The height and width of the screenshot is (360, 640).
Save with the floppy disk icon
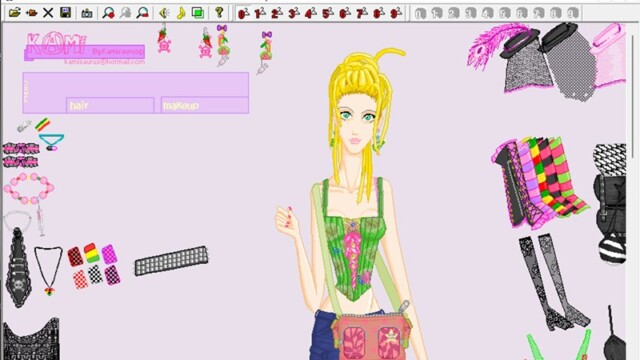65,13
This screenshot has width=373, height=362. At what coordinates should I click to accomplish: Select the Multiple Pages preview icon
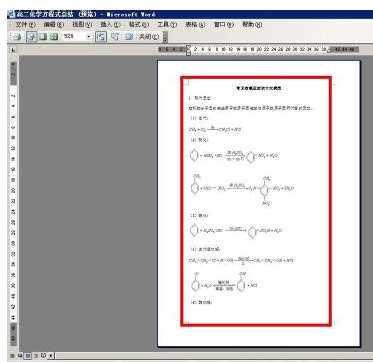tap(54, 37)
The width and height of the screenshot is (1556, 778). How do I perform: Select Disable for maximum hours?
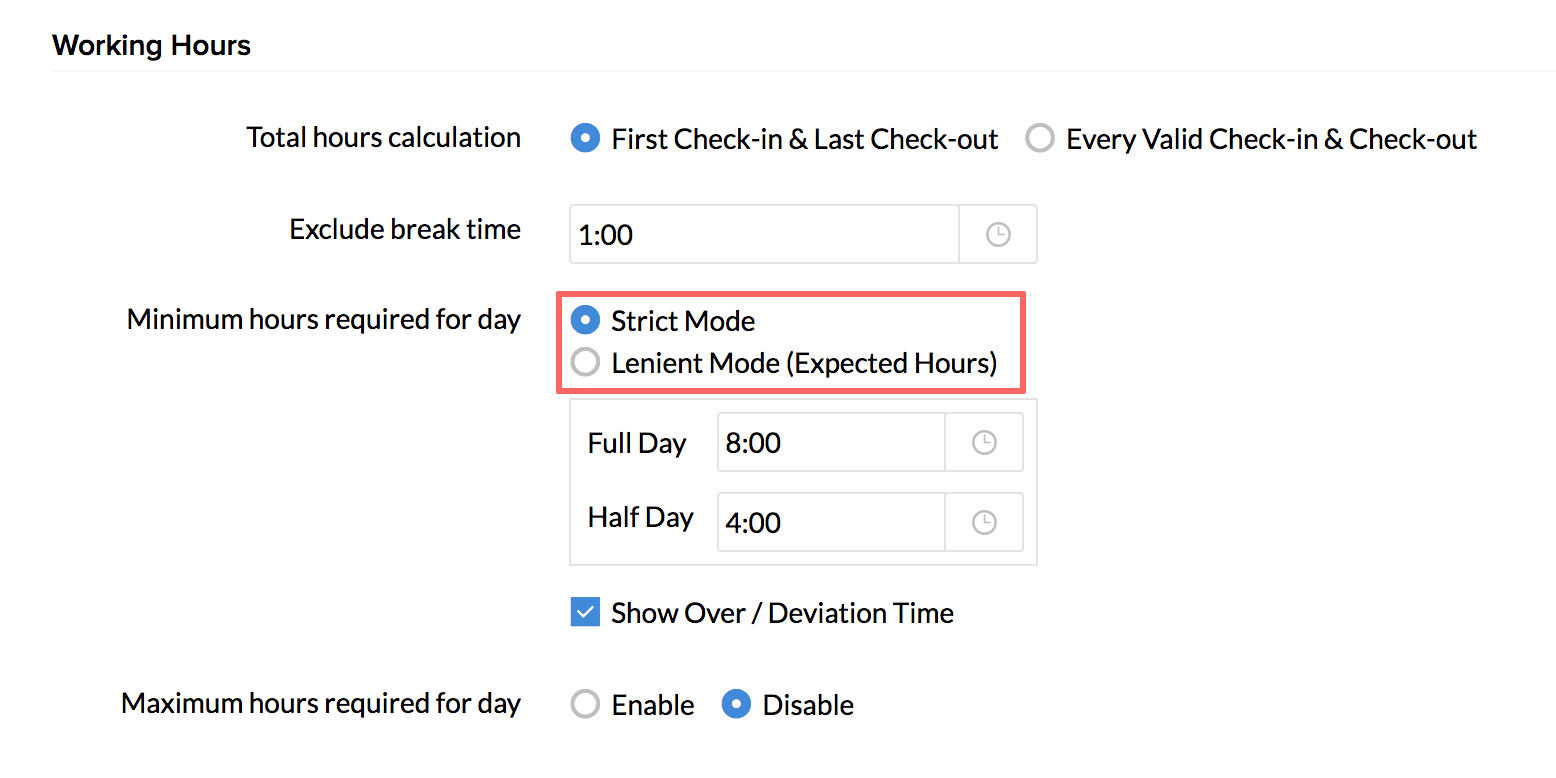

************

Keep every word of the lines above unchanged in the copy, and omit the pictures.

EXERCISE RESULT »
The height and width of the screenshot is (360, 640).
Save with the floppy disk icon
65,13
This screenshot has width=373, height=362. At what coordinates should I click to accomplish: Select the Multiple Pages preview icon
tap(54, 37)
The width and height of the screenshot is (1556, 778). How do I perform: Select Disable for maximum hours?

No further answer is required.